I agree that the dough was a bit difficult to handle. I ended up making a loaf that was stretched out to a choral singer's "O", rather than a true boule, partly because the dough was floppy and sticky - my fingers stuck to it and it drooped over the outside of my hand as I tried to get it on to my cookie sheet peel. The finished loaf had evidence of my paw marks along its edge, but the rise was quite even, and I rationalised away the shape imperfections as "rustic"!


Next time, I'll adjust the way I ease it on to the peel, as I do think the intended boule shape is best for this bread, so that when you slice it you don't always end up chewing crust as well as crumb - a higher rise would take care of that little issue.


But it is a little issue. All in all, I found this to be a VERY nice bread, worth the extra time and trouble.


Cheers
Ross

Kingudaroad's picture
Kingudaroad

Big beautiful tasty bread. I just could not get the crumb to open up like I was hoping.

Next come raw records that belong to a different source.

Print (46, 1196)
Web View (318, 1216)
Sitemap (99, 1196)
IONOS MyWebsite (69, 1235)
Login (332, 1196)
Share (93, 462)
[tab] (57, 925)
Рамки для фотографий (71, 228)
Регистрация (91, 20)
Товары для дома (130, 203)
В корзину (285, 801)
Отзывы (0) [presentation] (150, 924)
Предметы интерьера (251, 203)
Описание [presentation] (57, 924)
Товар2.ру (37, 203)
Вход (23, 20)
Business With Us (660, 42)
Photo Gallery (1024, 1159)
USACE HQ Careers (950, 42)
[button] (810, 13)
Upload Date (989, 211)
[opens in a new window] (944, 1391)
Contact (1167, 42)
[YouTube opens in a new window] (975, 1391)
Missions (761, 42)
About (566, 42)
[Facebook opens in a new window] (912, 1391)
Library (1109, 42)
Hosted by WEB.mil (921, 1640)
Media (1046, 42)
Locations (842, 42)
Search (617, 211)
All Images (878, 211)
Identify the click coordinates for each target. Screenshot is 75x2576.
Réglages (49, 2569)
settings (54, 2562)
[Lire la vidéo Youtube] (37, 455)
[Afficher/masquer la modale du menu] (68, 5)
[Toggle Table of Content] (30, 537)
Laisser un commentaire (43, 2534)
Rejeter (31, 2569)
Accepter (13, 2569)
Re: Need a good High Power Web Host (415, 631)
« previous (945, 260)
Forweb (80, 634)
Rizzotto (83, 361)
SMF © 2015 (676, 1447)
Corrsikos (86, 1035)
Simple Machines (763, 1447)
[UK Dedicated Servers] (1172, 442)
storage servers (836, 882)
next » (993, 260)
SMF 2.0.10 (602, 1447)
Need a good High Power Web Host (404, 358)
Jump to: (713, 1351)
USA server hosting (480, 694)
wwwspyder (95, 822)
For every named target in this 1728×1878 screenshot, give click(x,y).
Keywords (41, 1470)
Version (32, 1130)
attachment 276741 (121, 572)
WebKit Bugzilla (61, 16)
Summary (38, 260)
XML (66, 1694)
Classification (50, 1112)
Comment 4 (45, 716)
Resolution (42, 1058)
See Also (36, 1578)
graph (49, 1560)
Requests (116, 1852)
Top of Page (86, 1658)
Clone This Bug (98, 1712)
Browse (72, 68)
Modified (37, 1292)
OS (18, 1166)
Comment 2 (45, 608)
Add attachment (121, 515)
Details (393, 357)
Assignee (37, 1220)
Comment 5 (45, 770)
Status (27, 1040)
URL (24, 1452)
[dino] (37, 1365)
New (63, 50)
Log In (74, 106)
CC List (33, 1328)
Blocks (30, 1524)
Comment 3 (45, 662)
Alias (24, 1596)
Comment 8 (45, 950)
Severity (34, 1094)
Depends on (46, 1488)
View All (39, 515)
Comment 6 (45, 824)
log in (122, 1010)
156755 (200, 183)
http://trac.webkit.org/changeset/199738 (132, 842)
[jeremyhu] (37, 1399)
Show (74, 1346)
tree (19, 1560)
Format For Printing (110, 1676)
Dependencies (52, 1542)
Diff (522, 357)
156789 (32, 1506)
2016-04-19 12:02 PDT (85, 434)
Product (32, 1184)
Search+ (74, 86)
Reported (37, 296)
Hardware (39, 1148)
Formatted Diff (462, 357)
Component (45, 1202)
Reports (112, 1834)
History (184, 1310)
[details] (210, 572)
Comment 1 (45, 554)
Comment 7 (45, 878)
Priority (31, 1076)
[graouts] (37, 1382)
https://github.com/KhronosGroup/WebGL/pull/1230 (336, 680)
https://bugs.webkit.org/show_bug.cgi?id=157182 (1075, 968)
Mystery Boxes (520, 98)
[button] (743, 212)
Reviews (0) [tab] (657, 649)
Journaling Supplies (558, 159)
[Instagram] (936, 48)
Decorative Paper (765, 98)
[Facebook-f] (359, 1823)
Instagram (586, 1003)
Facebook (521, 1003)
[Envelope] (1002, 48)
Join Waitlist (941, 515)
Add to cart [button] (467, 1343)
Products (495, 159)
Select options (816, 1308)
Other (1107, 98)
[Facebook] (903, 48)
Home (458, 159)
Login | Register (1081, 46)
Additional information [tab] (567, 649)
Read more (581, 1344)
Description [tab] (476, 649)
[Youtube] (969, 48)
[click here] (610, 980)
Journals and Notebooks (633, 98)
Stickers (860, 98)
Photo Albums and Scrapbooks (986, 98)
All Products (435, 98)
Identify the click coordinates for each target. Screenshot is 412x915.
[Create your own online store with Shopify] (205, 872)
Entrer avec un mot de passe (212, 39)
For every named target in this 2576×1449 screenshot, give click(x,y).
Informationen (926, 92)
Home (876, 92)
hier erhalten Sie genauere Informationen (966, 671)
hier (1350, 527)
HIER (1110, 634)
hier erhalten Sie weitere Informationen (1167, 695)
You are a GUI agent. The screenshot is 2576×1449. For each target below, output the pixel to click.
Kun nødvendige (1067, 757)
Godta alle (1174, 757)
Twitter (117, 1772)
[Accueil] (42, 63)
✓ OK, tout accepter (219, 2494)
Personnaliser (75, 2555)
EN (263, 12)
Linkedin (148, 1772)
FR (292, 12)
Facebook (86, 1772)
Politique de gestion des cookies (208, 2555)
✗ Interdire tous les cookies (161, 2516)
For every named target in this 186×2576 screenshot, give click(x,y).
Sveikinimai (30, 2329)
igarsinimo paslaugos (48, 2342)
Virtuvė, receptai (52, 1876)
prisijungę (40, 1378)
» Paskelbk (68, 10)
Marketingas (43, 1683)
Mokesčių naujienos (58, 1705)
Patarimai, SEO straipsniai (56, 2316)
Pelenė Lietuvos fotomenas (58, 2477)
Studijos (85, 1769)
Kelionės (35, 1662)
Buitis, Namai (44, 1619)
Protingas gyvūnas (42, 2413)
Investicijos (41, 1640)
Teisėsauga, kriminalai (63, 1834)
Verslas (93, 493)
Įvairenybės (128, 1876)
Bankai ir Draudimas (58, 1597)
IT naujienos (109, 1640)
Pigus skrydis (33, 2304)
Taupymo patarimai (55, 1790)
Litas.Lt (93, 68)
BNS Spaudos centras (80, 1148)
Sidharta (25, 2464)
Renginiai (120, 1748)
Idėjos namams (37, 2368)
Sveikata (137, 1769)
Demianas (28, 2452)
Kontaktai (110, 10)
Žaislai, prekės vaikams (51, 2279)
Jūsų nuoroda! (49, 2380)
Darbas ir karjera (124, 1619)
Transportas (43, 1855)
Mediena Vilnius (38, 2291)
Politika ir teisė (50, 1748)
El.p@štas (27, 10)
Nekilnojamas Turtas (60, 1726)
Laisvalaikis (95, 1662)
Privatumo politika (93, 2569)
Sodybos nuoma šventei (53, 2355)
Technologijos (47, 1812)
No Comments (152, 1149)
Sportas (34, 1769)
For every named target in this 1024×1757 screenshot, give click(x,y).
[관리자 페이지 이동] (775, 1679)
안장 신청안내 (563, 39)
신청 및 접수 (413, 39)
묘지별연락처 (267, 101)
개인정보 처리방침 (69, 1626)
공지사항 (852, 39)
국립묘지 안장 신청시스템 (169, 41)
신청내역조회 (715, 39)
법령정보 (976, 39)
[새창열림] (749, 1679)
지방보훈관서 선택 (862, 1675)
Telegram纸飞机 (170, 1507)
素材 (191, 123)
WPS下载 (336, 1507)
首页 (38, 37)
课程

I may have over proofed a bit.



Bluebellgirl's picture
Bluebellgirl

Hi Mountaindog,  I'm a newbie breadbaker, my second loaf was only made this last week!  I know it's probably going to be difficult for me, but I 'd like to make a French Boule, it's my absolute favourite bread, but I am really scared of this starter business.  Each blog I read here says something different, like throwing half the starter away and only using a small amount, seems like such a waste of ingredients... if you are able to, can you please give me instructions for a rye starter (I bought rye flour) or point me to the right recipe.  Many thanks!